- _Action item_
Would you quote, word for word and in full, the piece below about manufacturers shifting away from China?

- _Source text_
:::::
By Pat O’Malley, CFO, Bright Machines
In a recent report, global management consultancy Kearney details a devastating one-two punch – first the Trump trade war and, now, the unfolding Covid-19 pandemic – responsible for shaking China’s manufacturing hegemony and making nearshore and onshore manufacturing options that much more attractive.
This shift away from China – not pulling out entirely, but an accelerating shift nonetheless – has been a long time coming. Pre-dating the latest trade wars, many manufacturers sought alternatives to China due to an absence of the rule of law and an ensuing erosion of trust. The trade war and, now, Covid-19, have fanned these flames into today’s conflagration.
But let’s remember why manufacturers came to China in the first place. When I joined Seagate in the late 80’s, the wave of globalization was beginning to wash over the manufacturing industry. At that time, the storage leader didn’t even have a China facility.
That would soon change.
When your business model necessitates purchasing 60 billion parts in order to manufacture 60 million units, or, put another way, when you can sell a finished computer disc drive containing 52 rare-earth elements for $99 at Best Buy, you better have found some efficiencies and scale. That’s what globalization at its best provided – efficiencies and scale that drove down cost.
:::::
- _Information shown_
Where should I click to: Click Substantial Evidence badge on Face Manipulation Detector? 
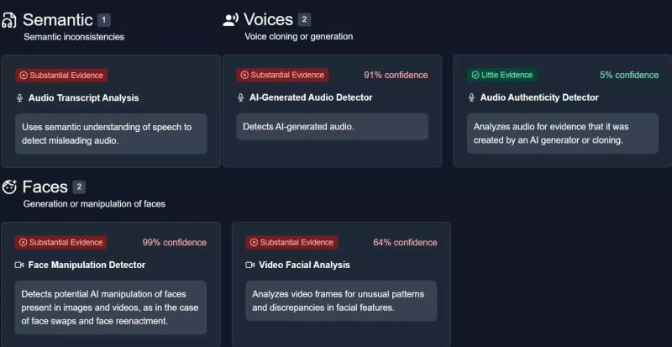pos(61,242)
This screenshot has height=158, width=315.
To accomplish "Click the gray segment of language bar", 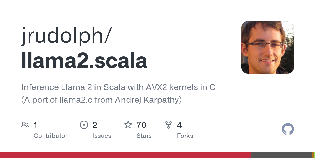I will (x=281, y=155).
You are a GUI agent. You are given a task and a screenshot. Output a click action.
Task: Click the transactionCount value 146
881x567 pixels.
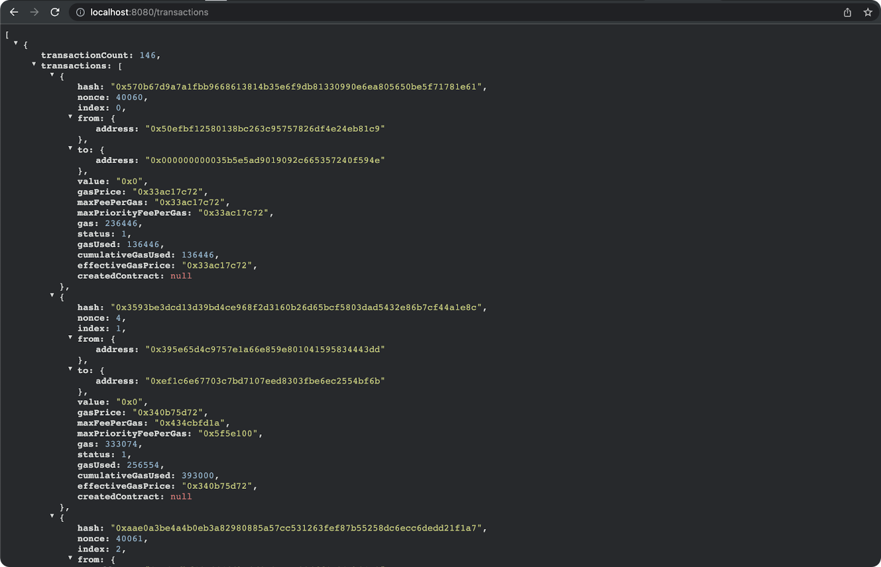[148, 55]
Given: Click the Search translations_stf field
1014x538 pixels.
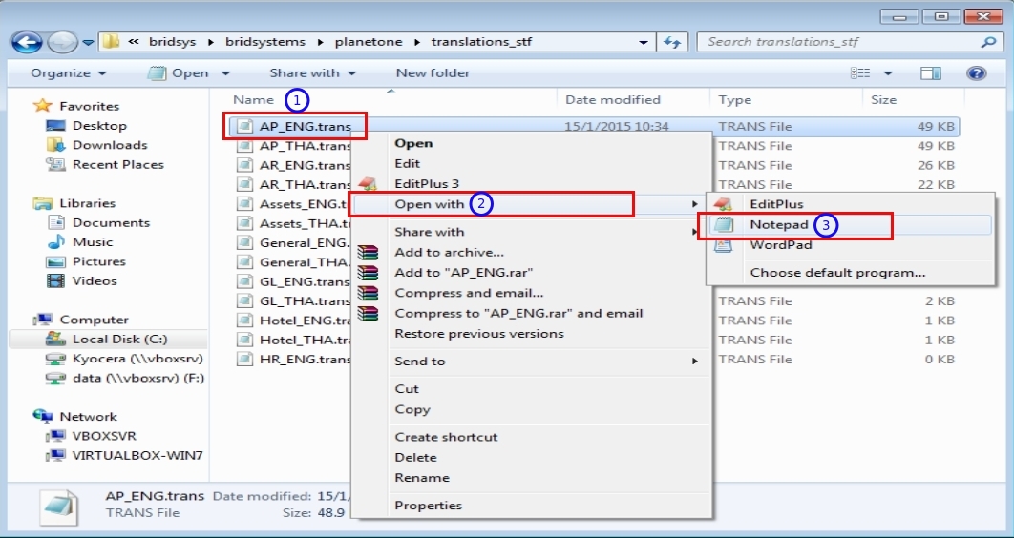Looking at the screenshot, I should pyautogui.click(x=840, y=43).
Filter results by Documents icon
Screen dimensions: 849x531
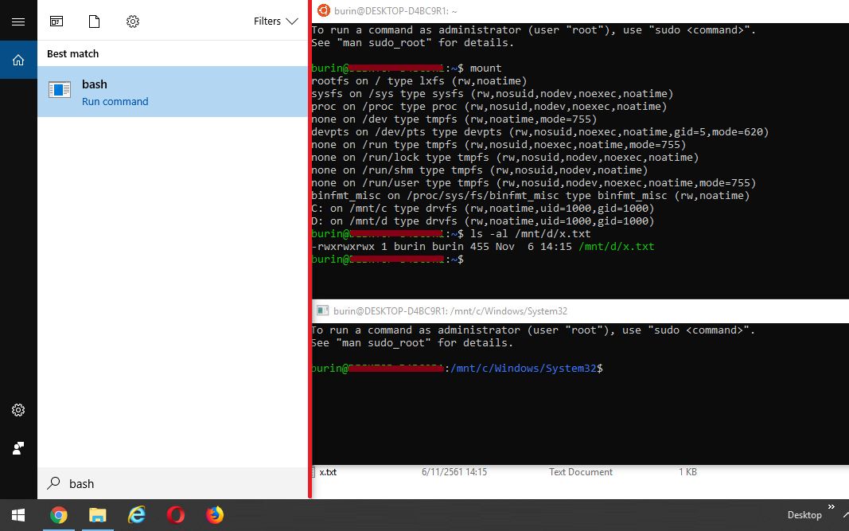click(95, 21)
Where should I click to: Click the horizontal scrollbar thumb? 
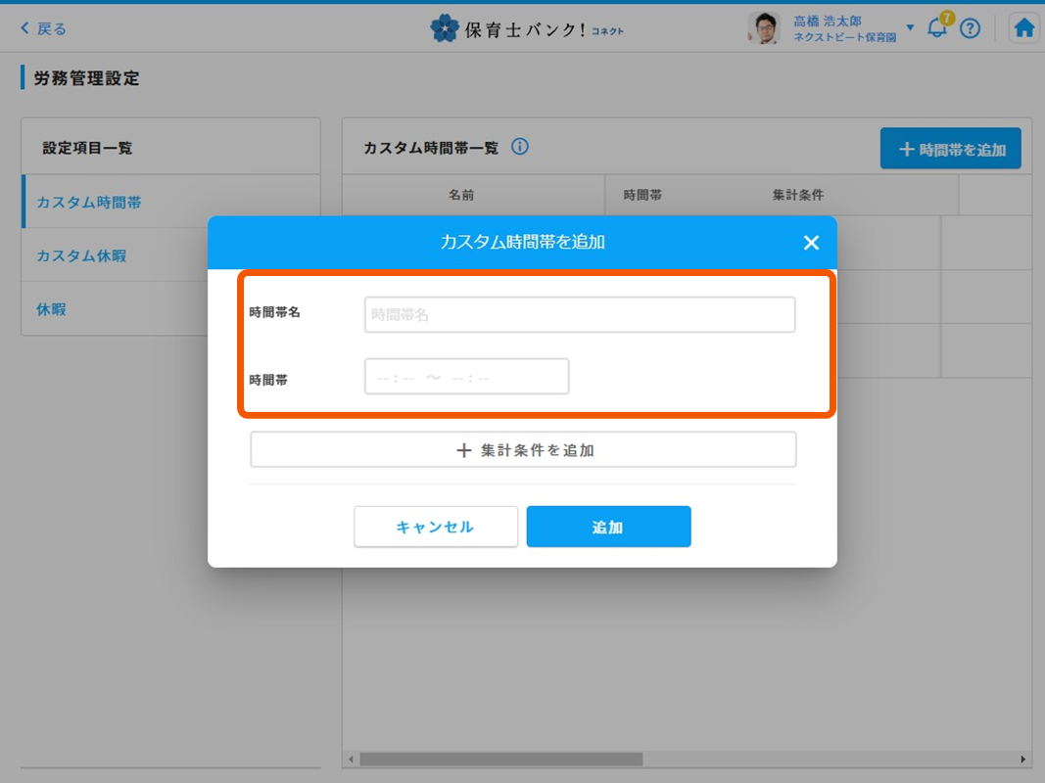point(499,760)
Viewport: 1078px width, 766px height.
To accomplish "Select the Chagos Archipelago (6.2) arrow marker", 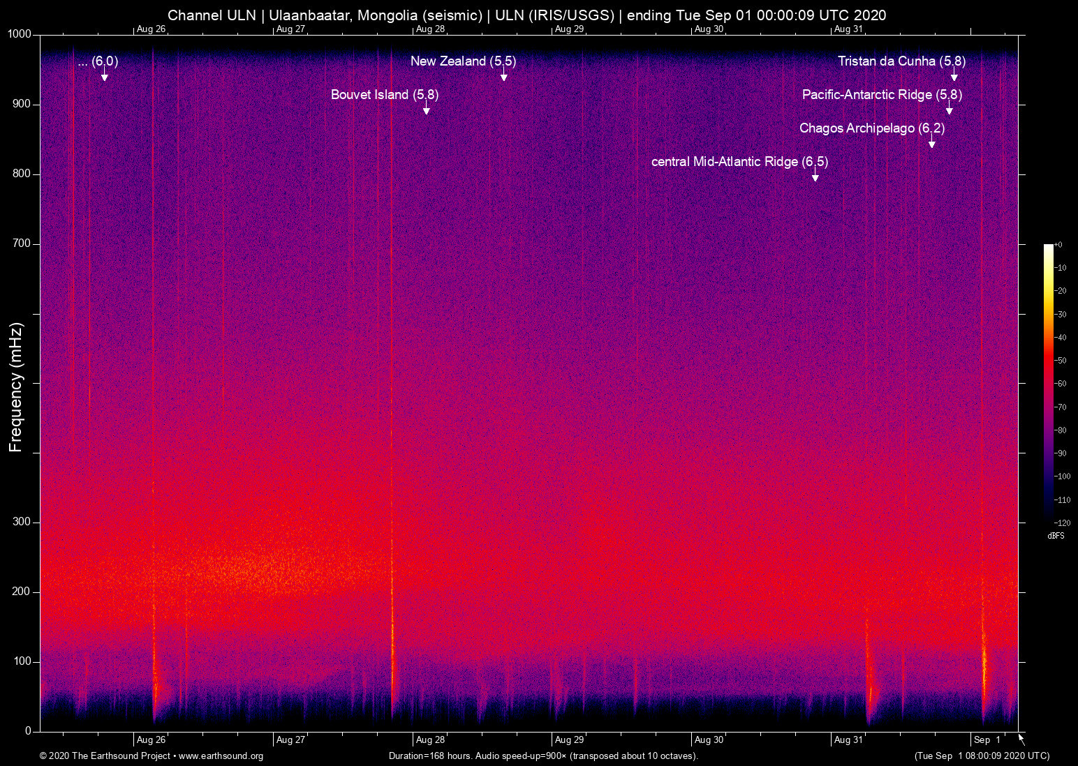I will tap(931, 143).
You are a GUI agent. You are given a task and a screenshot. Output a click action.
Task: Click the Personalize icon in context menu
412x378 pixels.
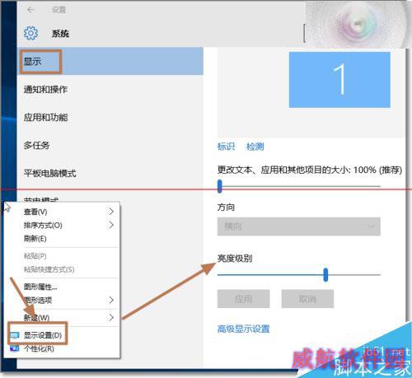[x=15, y=348]
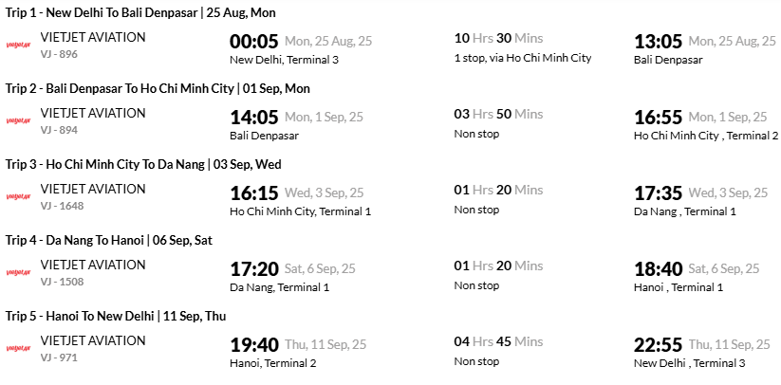Select the Trip 2 Bali Denpasar To Ho Chi Minh heading
Viewport: 781px width, 385px height.
tap(158, 88)
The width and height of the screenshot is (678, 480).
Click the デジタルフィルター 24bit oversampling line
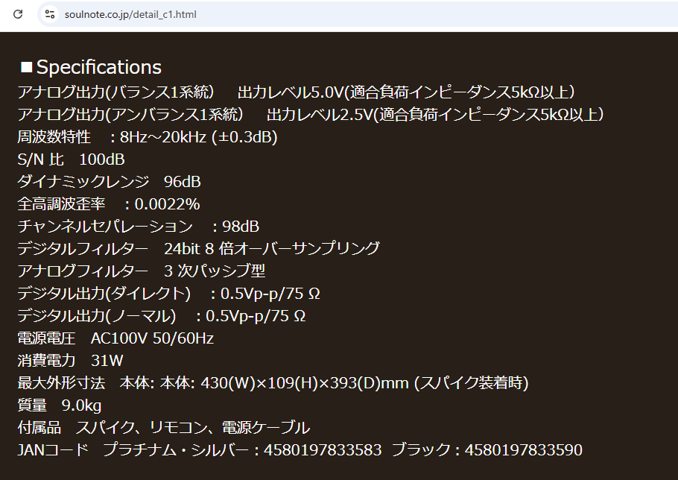[198, 249]
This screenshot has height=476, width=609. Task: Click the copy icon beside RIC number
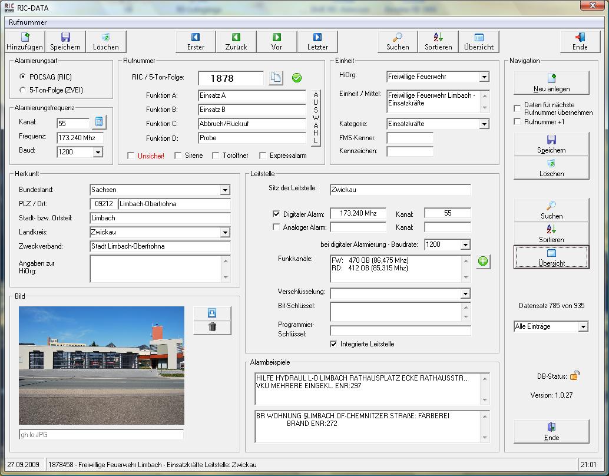pos(276,78)
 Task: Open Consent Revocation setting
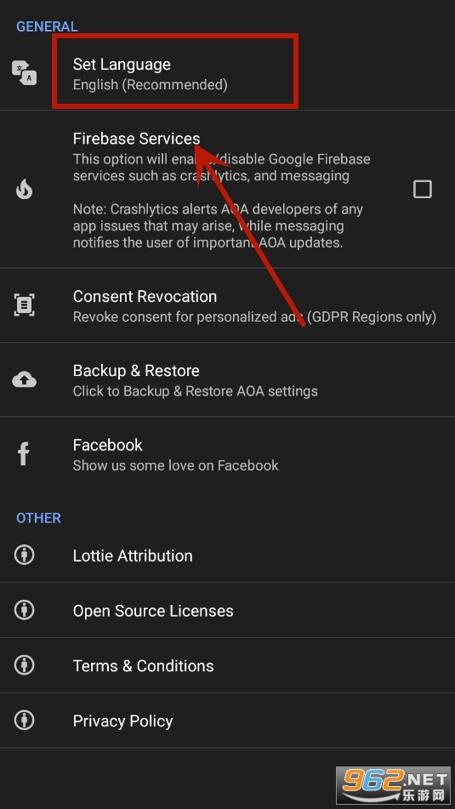pos(228,305)
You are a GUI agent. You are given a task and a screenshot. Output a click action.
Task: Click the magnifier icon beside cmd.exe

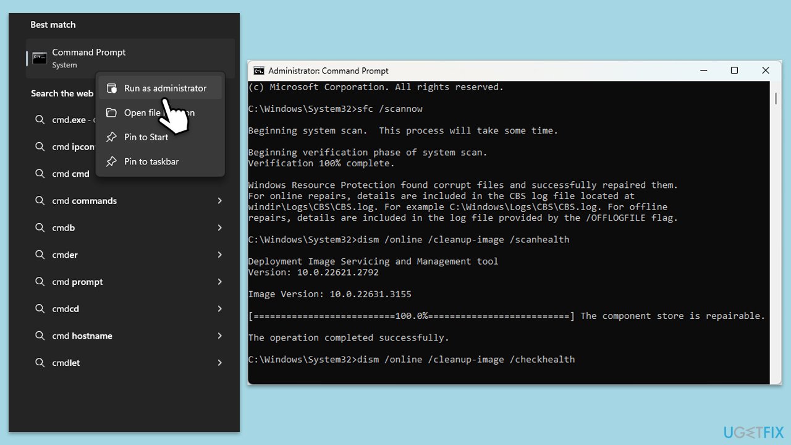tap(40, 120)
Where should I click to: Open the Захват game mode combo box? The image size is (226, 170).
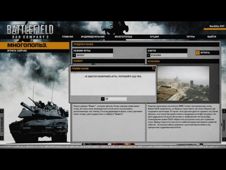coord(93,55)
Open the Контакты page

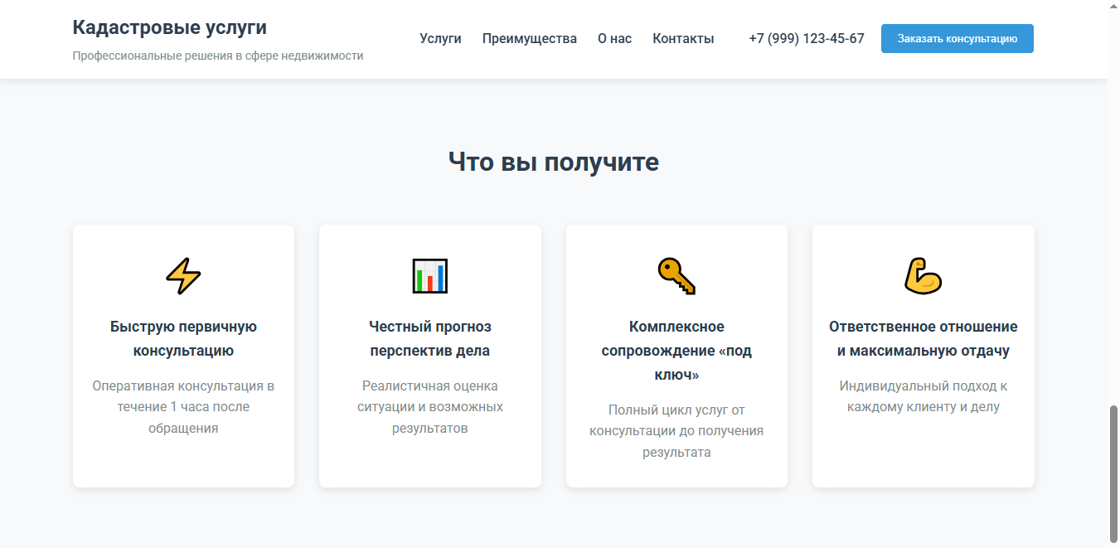[x=683, y=38]
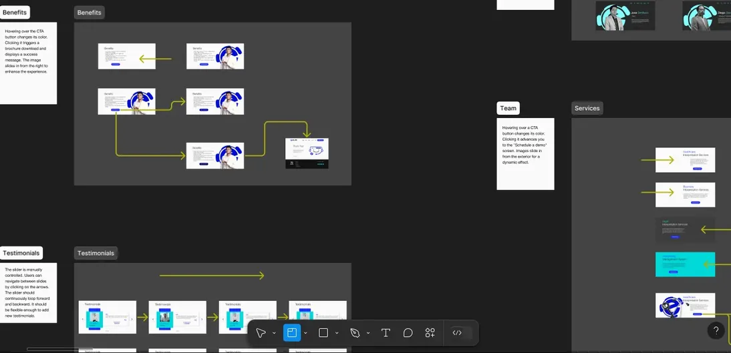Select the Comment tool
This screenshot has width=731, height=353.
point(408,333)
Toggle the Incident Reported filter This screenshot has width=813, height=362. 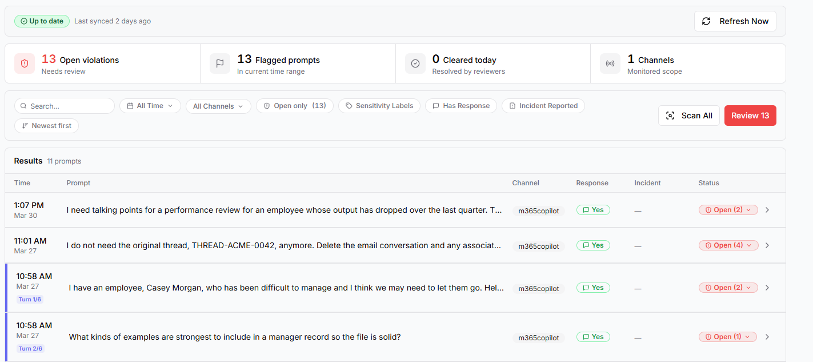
:::::
- _Response to this task_
By Pat O’Malley, CFO, Bright Machines
In a recent report, global management consultancy Kearney details a devastating one-two punch – first the Trump trade war and, now, the unfolding Covid-19 pandemic – responsible for shaking China’s manufacturing hegemony and making nearshore and onshore manufacturing options that much more attractive.
This shift away from China – not pulling out entirely, but an accelerating shift nonetheless – has been a long time coming. Pre-dating the latest trade wars, many manufacturers sought alternatives to China due to an absence of the rule of law and an ensuing erosion of trust. The trade war and, now, Covid-19, have fanned these flames into today’s conflagration.
But let’s remember why manufacturers came to China in the first place. When I joined Seagate in the late 80’s, the wave of globalization was beginning to wash over the manufacturing industry. At that time, the storage leader didn’t even have a China facility.
That would soon change.
When your business model necessitates purchasing 60 billion parts in order to manufacture 60 million units, or, put another way, when you can sell a finished computer disc drive containing 52 rare-earth elements for $99 at Best Buy, you better have found some efficiencies and scale. That’s what globalization at its best provided – efficiencies and scale that drove down cost.